WORK TO COMPLETE:
**A.** Using the passage on lab-grown brain tissue, decide whether each statement agrees with it. Answer yes or no for each, and quote the exact words that settle it.
(i) The study appeared in the journal Nature Methods.
(ii) The researchers took the stem cells from a patient's blood.
(iii) Testing drugs on neurons alone gave enough information about their effect on the brain's circuitry.
**B.** Pick up the passage on lab-grown brain tissue from its last sentence and carry it forward.

====== EXCERPTED TEXT ======

While there are many drugs available to treat all kinds of psychological conditions, prescribing the most appropriate medication for each patient can sometimes prove tricky. Although one particular drug can work perfectly for one individual, it might not work so well for another, not to mention that the way it works can modify over time as the body adapts. However, all this is set to change as researchers have perfected the technique of growing tiny versions of cerebral cortices in a petri dish. This means that it would be possible to test how a particular drug would work on a individual’s brain prior to prescribing medication, giving doctors the ability to prescribe the drug that would work best for that particular patient.
The researchers were able to grow a structure very similar to that of the brain
This new study, which was published in the journal Nature Methods, explains how the researchers were able to use the stem cells from a patient’s skin to recreate a three-dimensional complex of neurons and supporting glial cells, that was very similar to the structure of the brain. Previously, while scientists were able to grow stem cells into neurons, testing drugs on neurons only didn’t give the necessary information about how certain drugs would affect the circuitry of the brain. The effect on the brain’s circuitry is key, as a number of psychiatric conditions are caused by a disruption to the development of brain’s circuits.

====== DATA EXTRACT ======

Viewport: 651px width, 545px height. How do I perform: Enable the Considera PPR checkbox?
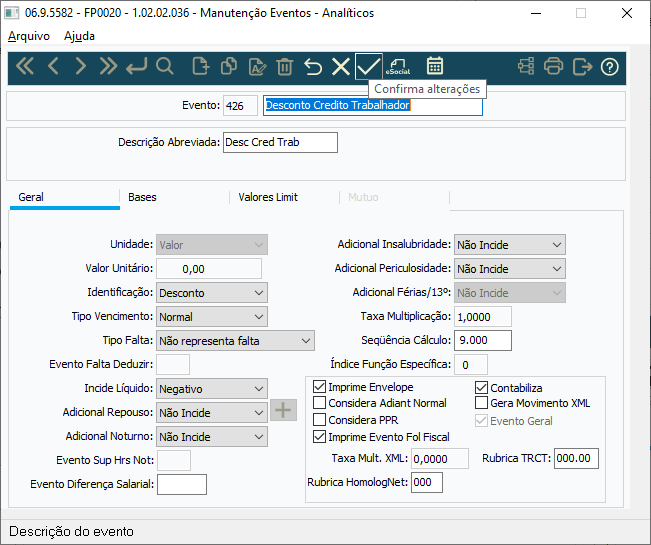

======

RESULTS OF THE TASKS:
**A.**
(i) Yes: "which was published in the journal Nature Methods"
(ii) No: "use the stem cells from a patient’s skin"
(iii) No: "testing drugs on neurons only didn’t give the necessary information"

**B.**
It’s hoped that we’ll be able to tailor medication to each individual
The process used by the researches required fewer steps than previous methods and it’s hoped that it may also be used in the future for brain slicing, which will allow scientists to gain a better understanding of the effects of these circuitry disorders on the brain. While the researchers do admit that these petri dish cortices are nowhere near as complex as real human brains and so, at the moment, are limited in the amount of information they can give us about circuitry disorders, it’s hoped that they will be able to be used to tailor psychology medication to individuals in the future.